Be SMART About Your Social Media Goals
Before you consider your goals final, be sure they’re SMART. Using the SMART goal framework, you can define the metrics which will represent that success. Documenting goals in this way helps make each goal very clear about its intent. There’s no room for uncertainty, especially when you’re working with a team. Make sure each goal includes these attributes:
This is where you set out what you want to accomplish. Create specific goals using hard numbers and hard deadlines. For instance, “improve ROI” is vague. Opt for a more specific goal like “increase ROI by 20%.”
Unless you can measure it, a goal is useless. Make each goal measurable so you can track and analyze its success rates and overall performance. For instance, “grow Twitter followers” isn’t measurable. “Grow Twitter followers by 150%” is measurable.
Set social media goals that are challenging, yet achievable. Setting unachievable goals can be frustrating for a team, leaving them feeling defeated. If your Twitter account currently has 450 followers, hitting 5,000 next month might not be attainable. It helps to have benchmarks in place so that you know what is achievable. You can use industry benchmarks if you don’t have any specific to your business.
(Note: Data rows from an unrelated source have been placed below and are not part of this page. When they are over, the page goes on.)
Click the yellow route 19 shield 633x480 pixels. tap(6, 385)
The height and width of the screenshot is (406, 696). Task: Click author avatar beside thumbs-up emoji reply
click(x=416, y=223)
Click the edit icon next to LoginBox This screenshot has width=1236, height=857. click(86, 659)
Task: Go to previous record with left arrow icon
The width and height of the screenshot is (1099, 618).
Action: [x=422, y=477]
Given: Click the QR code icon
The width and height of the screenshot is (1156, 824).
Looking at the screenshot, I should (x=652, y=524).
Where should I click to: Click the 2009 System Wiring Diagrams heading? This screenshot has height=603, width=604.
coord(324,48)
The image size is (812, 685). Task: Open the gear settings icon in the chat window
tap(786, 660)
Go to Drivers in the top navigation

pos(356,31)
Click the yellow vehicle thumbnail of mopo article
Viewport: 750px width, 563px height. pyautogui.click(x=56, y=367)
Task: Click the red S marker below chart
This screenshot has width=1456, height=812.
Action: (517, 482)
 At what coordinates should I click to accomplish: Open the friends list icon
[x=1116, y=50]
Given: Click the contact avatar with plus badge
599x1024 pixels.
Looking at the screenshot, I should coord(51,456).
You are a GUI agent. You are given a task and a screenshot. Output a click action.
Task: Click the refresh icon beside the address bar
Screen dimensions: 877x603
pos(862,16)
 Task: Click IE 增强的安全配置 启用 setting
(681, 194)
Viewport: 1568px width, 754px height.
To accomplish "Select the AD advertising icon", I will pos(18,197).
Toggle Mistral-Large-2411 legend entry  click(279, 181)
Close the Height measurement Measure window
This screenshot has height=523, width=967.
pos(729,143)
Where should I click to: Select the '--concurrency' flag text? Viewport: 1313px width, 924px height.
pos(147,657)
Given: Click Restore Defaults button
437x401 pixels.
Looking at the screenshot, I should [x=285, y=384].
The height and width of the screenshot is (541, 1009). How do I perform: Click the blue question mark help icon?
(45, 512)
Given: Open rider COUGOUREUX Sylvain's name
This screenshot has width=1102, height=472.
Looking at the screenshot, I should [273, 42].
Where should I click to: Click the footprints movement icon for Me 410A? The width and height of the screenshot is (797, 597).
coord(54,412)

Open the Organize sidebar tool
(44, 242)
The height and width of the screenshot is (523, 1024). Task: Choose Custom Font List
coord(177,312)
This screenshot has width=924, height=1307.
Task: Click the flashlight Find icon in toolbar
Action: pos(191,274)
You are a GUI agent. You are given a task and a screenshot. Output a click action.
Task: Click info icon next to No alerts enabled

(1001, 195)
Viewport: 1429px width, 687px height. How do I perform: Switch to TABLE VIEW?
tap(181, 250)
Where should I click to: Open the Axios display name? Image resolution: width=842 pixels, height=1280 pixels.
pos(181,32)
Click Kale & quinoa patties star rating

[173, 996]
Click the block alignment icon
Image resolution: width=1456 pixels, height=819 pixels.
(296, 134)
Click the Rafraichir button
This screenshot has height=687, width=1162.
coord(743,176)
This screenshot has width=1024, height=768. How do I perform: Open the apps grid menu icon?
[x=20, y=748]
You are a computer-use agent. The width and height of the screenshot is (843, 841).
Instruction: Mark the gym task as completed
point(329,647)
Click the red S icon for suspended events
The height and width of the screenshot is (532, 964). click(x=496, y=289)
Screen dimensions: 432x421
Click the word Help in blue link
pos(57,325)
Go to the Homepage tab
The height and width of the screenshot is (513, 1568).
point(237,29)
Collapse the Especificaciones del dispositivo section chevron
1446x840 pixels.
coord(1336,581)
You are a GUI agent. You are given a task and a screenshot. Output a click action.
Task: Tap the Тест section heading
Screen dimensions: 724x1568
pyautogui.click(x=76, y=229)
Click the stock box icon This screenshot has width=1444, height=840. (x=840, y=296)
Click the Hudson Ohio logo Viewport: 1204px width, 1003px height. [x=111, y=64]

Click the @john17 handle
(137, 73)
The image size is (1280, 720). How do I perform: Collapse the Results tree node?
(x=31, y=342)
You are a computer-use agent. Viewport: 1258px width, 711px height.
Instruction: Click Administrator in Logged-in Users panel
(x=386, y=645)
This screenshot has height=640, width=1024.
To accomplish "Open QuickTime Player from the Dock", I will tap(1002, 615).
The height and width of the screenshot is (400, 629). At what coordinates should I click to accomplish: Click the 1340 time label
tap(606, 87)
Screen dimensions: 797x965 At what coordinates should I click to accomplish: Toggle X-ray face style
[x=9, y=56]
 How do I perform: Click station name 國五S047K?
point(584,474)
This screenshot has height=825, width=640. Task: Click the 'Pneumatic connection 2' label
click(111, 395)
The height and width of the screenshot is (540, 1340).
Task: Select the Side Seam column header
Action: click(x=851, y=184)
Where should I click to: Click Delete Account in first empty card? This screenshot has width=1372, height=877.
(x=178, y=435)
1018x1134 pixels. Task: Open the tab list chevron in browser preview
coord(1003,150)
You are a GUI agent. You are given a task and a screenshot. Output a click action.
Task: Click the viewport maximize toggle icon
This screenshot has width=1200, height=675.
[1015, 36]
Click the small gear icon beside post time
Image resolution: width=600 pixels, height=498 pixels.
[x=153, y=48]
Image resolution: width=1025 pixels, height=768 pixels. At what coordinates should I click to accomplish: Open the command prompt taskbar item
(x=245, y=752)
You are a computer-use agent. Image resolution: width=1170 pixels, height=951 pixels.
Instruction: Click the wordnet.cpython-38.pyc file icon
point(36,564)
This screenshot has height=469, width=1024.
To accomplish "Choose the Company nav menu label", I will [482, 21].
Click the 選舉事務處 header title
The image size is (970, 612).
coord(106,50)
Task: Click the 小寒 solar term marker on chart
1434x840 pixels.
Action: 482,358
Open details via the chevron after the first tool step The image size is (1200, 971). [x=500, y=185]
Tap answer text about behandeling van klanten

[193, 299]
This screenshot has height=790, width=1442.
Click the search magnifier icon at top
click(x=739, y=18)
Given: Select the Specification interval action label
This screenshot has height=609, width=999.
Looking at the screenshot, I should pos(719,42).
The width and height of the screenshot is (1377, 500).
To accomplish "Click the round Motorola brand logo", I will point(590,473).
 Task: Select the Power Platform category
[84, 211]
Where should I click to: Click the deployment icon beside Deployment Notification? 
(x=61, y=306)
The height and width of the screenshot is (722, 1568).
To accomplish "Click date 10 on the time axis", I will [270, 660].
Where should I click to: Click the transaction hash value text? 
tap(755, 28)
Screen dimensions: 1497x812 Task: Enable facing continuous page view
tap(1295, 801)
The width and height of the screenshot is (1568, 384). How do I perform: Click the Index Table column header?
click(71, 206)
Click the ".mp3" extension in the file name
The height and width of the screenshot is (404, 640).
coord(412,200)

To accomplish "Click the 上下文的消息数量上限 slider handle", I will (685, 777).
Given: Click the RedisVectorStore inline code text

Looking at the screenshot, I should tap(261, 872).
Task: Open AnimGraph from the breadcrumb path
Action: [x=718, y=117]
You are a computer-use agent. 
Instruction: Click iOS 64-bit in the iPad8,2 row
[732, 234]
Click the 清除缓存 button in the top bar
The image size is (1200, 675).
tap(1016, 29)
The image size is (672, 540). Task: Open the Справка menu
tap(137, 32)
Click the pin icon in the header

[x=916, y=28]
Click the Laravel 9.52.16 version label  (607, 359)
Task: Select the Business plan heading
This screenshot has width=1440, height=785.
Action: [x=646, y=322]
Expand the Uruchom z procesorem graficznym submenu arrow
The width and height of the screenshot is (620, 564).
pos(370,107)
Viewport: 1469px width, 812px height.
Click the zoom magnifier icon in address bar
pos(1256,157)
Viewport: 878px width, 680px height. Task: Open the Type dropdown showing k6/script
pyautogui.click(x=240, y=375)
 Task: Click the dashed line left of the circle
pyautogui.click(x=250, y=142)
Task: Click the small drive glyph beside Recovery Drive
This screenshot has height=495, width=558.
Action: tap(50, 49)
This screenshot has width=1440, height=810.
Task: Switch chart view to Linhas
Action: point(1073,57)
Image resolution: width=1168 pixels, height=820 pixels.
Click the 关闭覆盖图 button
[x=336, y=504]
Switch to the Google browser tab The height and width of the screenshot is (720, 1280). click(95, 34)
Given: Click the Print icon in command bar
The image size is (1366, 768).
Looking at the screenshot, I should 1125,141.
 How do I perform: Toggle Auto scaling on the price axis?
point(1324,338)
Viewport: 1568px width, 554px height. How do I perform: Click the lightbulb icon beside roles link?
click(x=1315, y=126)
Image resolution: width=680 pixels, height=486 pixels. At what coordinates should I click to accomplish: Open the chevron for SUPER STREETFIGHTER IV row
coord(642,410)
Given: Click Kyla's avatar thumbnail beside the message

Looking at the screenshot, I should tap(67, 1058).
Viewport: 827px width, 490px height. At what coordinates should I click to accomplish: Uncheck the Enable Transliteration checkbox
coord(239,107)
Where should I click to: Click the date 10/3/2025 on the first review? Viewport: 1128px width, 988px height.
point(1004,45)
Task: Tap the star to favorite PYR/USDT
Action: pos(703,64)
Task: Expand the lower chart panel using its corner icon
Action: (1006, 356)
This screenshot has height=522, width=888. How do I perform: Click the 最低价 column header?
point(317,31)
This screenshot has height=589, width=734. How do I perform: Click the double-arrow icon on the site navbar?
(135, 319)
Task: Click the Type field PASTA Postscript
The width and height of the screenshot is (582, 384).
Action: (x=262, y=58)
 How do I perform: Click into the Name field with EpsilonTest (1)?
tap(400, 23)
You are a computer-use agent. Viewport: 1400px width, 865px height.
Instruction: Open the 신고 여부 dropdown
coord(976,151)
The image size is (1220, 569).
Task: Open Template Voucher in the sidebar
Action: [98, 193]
Make sure your goal is relevant to your plan. If your main goal is driving traffic to your website, the number of followers you have on social media might not be a relevant goal. The total number of click throughs to your website might be what you want to measure instead.
Deadlines encourage motivation. Having a tangible end date allows you to measure whether or not the goals have been achieved. For instance, “Get 20 new qualified leads from social media channels by the end of Q2.”
Measure the Right Numbers
Here are some more detailed examples:
- If your social media goal is to increase web traffic from social channels by 20% by the end of the year;
- Then measure web traffic from social media referrals using HubSpot, Google Analytics, or other social monitoring tools.
- To make sure your efforts are directly impacting the business goal, check your CRM for the number of contacts with an original source listed as social media. (Your system might need customizing to track this).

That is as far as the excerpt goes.